Hybrid Clusters – The Intel, Nvidia Chips in HPC Clusters
The use of hybrid cluster designs that combine standard CPUs with GPUs, accelerators and FPGAs is on the rise.
IDC Analyst firm says that HPC standards-based cluster architectures have propelled the HPC market’s skyrocketing growth in recent years and drove HPC revenue past $9 billion in 2008. HPC buyers are always looking for ways to increase the performance on their codes in a cost-effective way, so the use of hybrid designs that combine standard CPUs with GPUs, accelerators and FPGAs are being explored to increase performance on key codes.
The Tesla GPUs and their related CUDA tools went commercial last fall and they’re been picked up by a number of players, and several other vendors selling what they call personal supercomputers. The Appro HyperPower clusters is not a personal supercomputer but is targeted for small to medium sized HPC deployments. It is based on a 1U chassis with two so-called “twin servers” inside. These are two-socket, half-width servers that support Intel’s current “Nehalem EP” Xeon 5500 processors. Each Nehalem server is linked to a server appliance that has a single Tesla S1070 GPU in it. The Tesla S1070 packs four GPUs – each with 240 cores running at between 1.3 GHz and 1.44 GHz – into a single server chassis that also has 16 GB of its own memory.

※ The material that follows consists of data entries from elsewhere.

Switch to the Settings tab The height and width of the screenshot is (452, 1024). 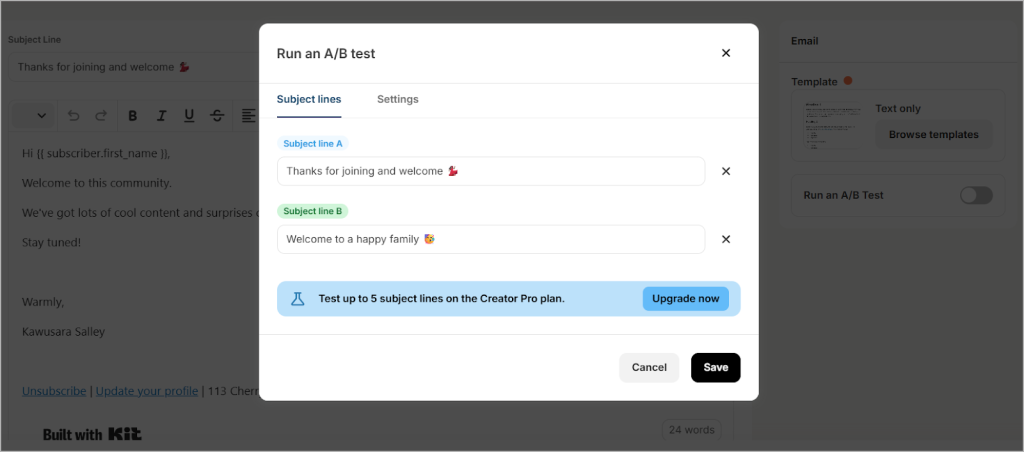[x=397, y=99]
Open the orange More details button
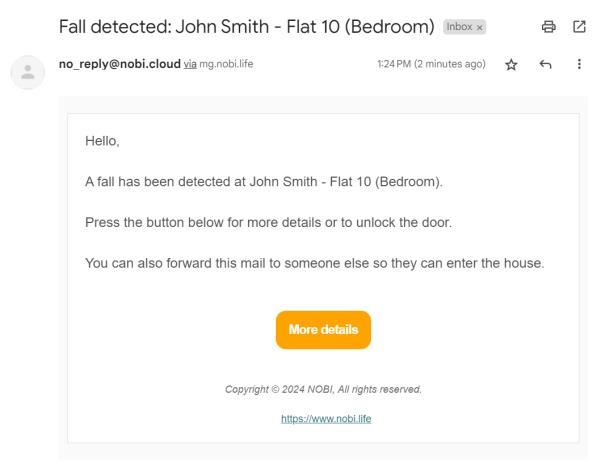Screen dimensions: 597x476 click(x=323, y=329)
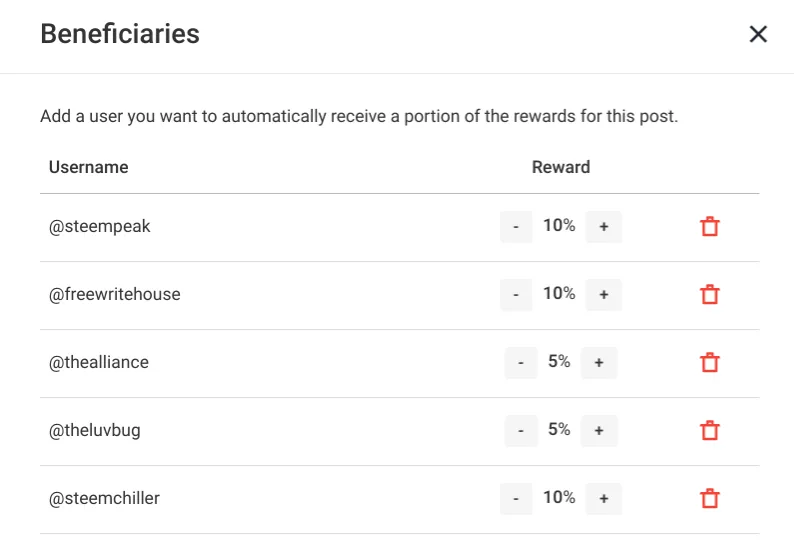794x543 pixels.
Task: Increase steemchiller reward percentage
Action: tap(604, 498)
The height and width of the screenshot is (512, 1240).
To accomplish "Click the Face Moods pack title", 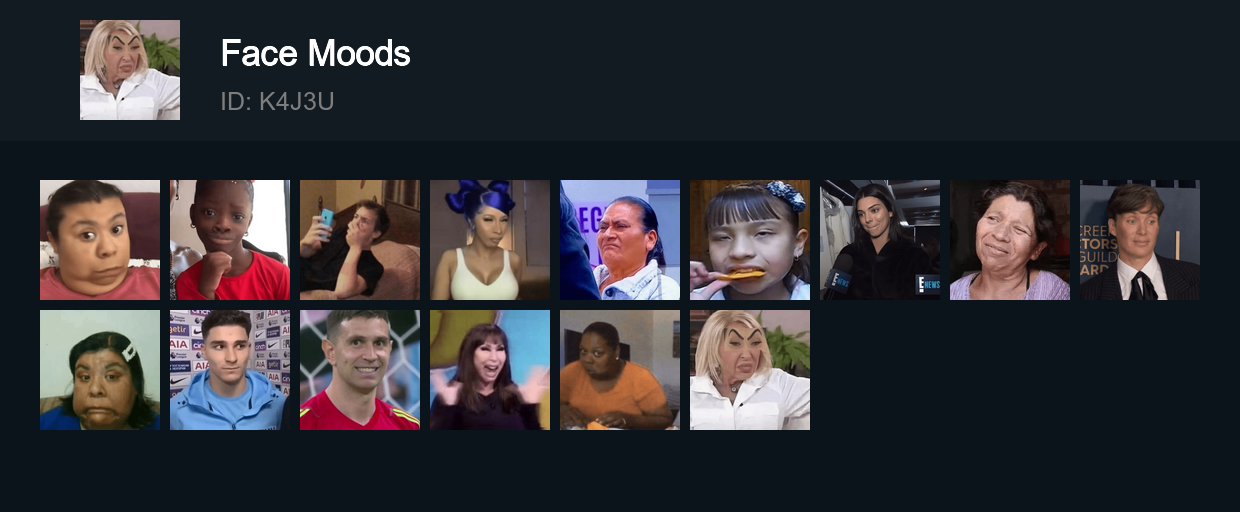I will pyautogui.click(x=315, y=53).
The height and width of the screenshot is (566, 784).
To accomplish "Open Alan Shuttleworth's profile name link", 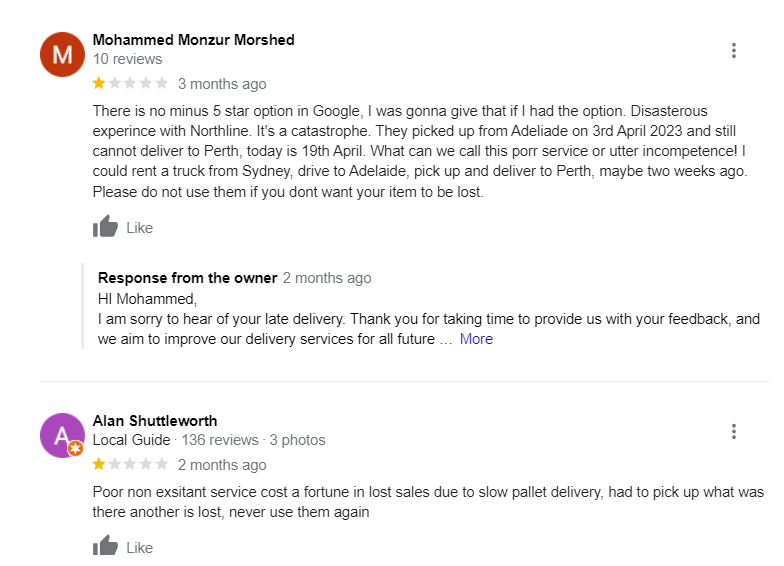I will pos(155,421).
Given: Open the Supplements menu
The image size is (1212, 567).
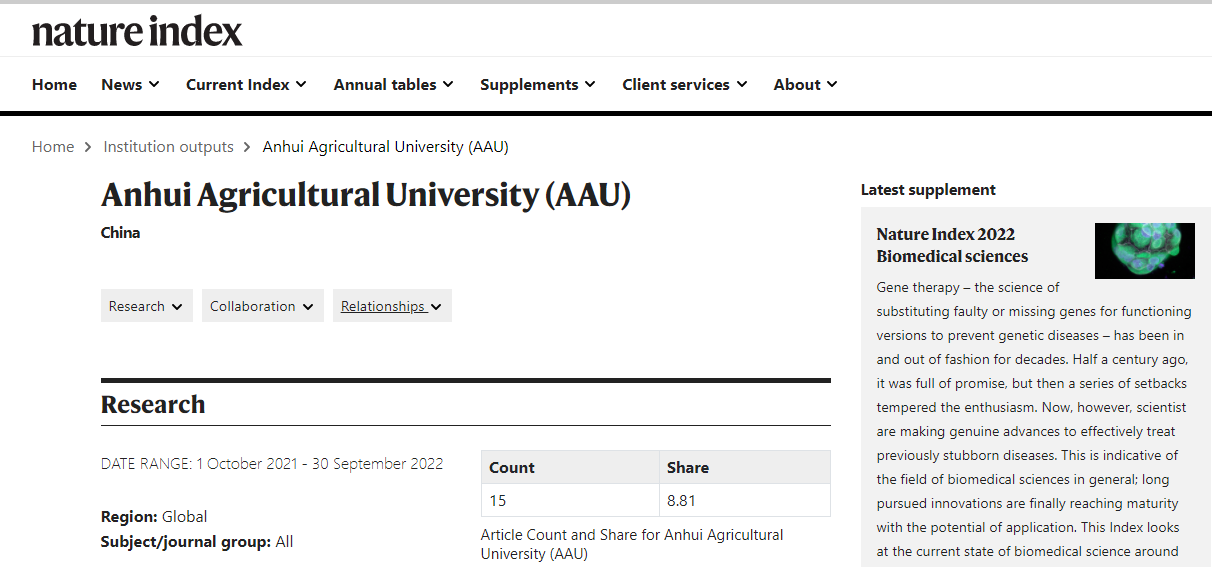Looking at the screenshot, I should click(x=537, y=85).
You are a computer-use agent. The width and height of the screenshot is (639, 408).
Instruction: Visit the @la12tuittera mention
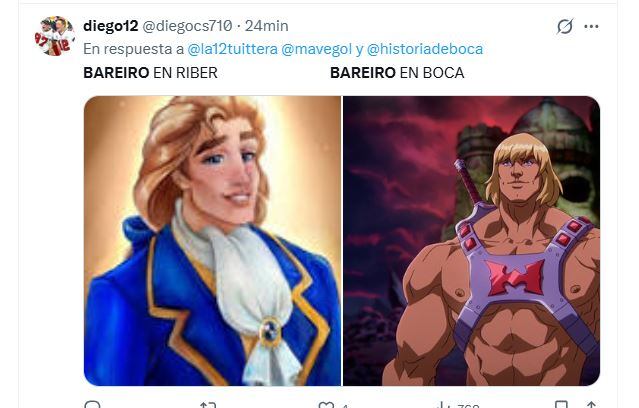pyautogui.click(x=232, y=49)
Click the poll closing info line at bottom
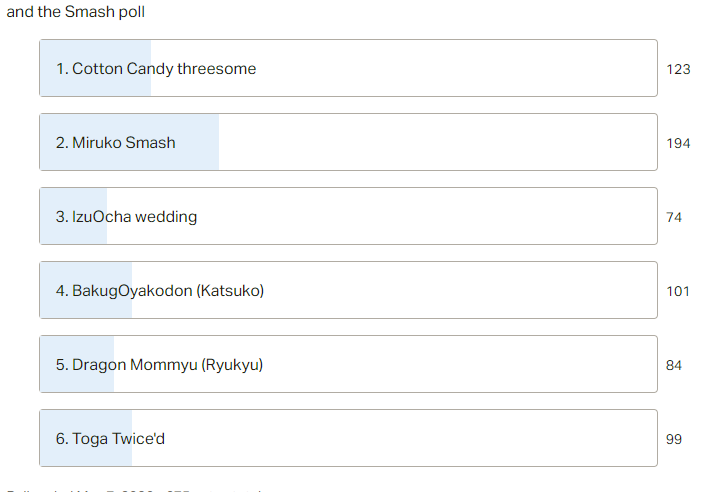The width and height of the screenshot is (702, 492). click(134, 490)
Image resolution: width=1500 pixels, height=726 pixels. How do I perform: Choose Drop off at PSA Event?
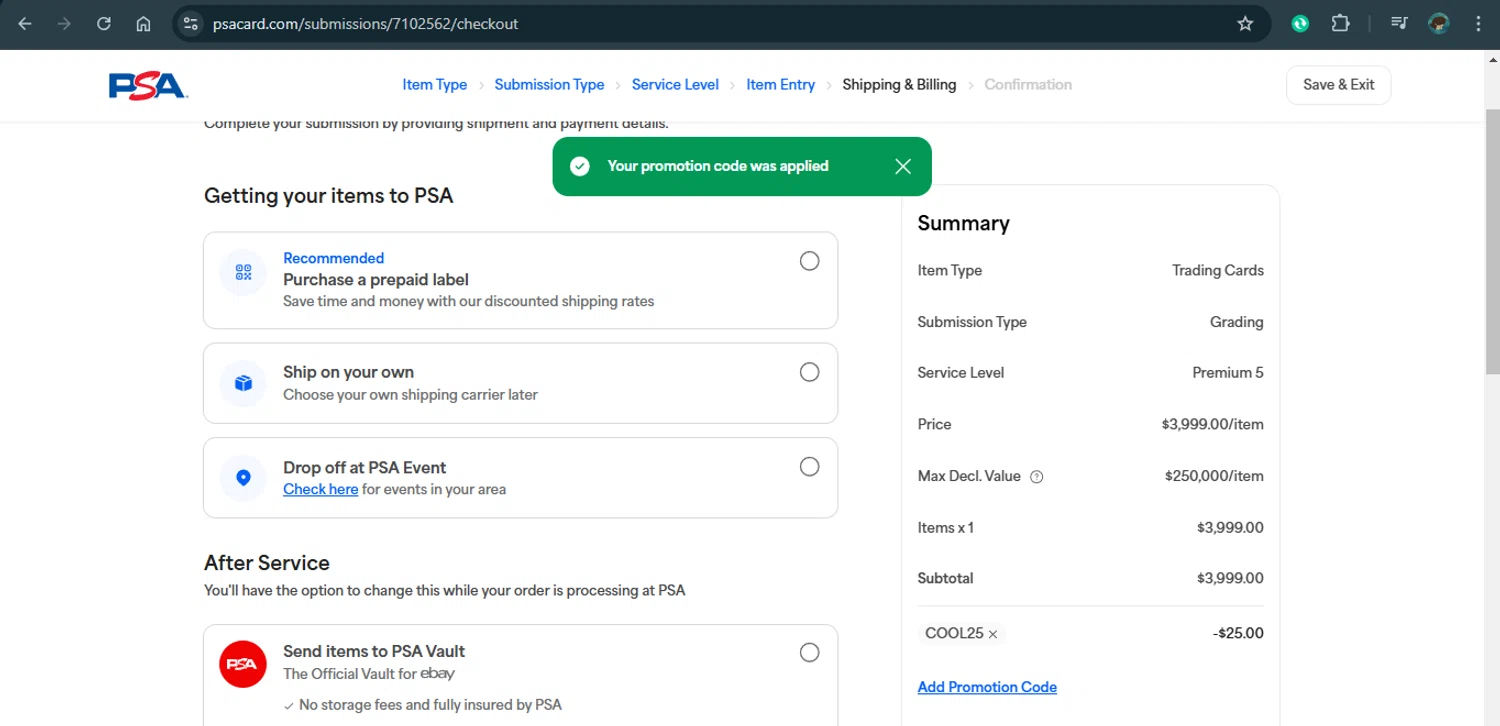pyautogui.click(x=809, y=467)
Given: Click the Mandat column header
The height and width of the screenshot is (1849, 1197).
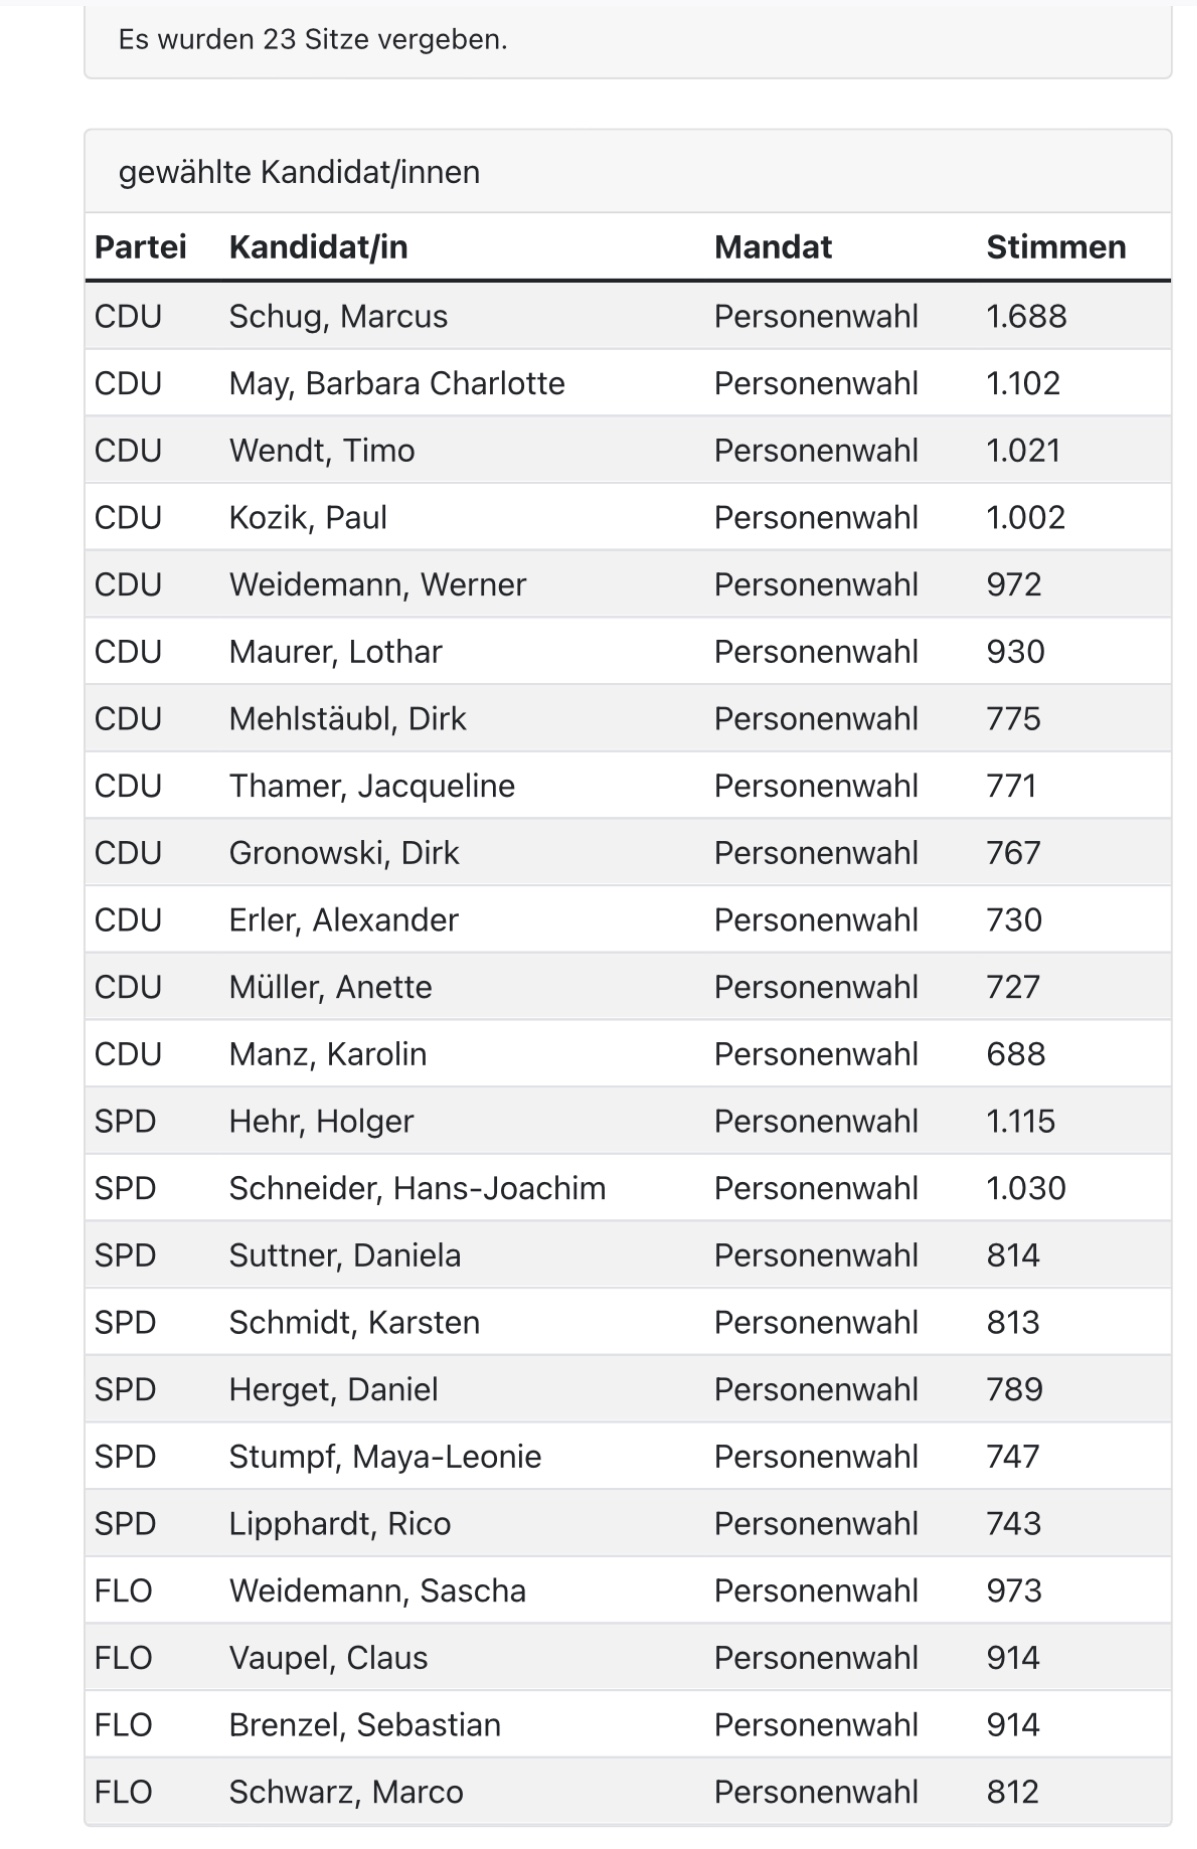Looking at the screenshot, I should (x=772, y=247).
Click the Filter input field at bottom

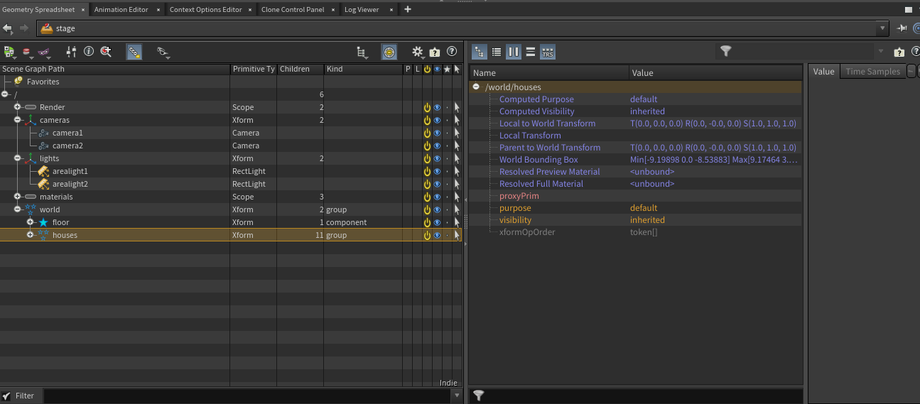click(x=240, y=396)
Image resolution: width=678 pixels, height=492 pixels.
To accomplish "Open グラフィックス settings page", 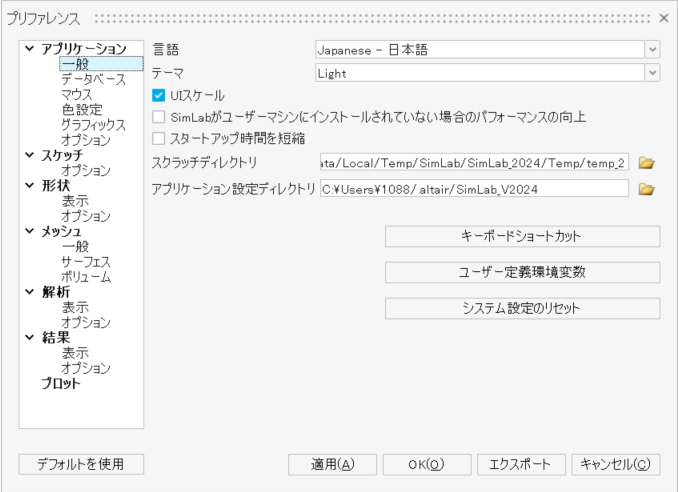I will 92,125.
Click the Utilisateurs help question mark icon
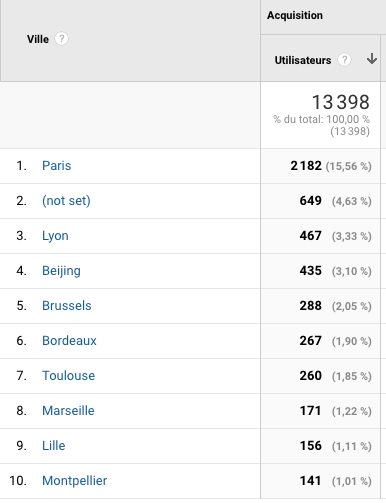The height and width of the screenshot is (503, 386). click(x=344, y=60)
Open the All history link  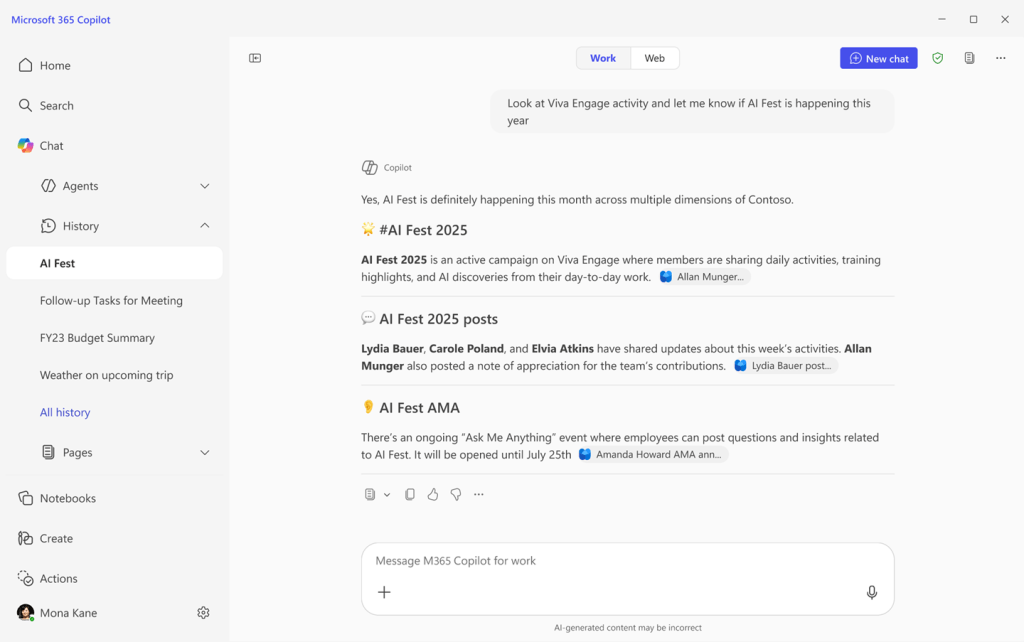65,412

This appliance links to the servers through two PCI-Express 2.0 x16 slots (one to each two-way half server). Depending on the clock speed, the Tesla S1070 appliance, which eats up 1U of rack space as well, delivers from 3.73 to 4.14 teraflops of floating point performance with single precision, but only between 311 and 345 gigaflops with double precision. (You can see that that future Tesla cards have to do a better job on the double-precision front).
The Appro HyperPower puts 19 of the twin Nehalem EP servers interleaved in a standard 42U rack with 19 of the Tesla appliances, which yields 304 x64 cores and 18,240 GPU cores. The peak performance of such a rack weighs in at just over 78 teraflops on single-precision codes and 6.56 teraflops at double-precision math. Here’s the scary bit – and it’s not surprising: One of these Tesla appliances burns at 800 watts when it is working hard but it is a scalable computing architecture that can execute thousands of concurrent throughput parallel processing threads for mathematically intensive problems. By using fewer systems than standard CPU-only clusters, this cluster delivers more computing power in an ultra dense architecture at a lower cost. The cluster includes interconnect switches for node-to-node communication, a master node and clustering software in a 42U rack configuration. IT managers also can use the Nvidia CUDA toolkit, which enables users to take advantage of the massively parallel architecture. Customers also get a choice of configurations and open-source cluster management software. Appro is supporting Red Hat’s Enterprise Linux 5 Update 2 and Update 3 on the HyperPower clusters and will eventually support Novell’s SUSE Linux Enterprise Server 10 and 11 for its European customers.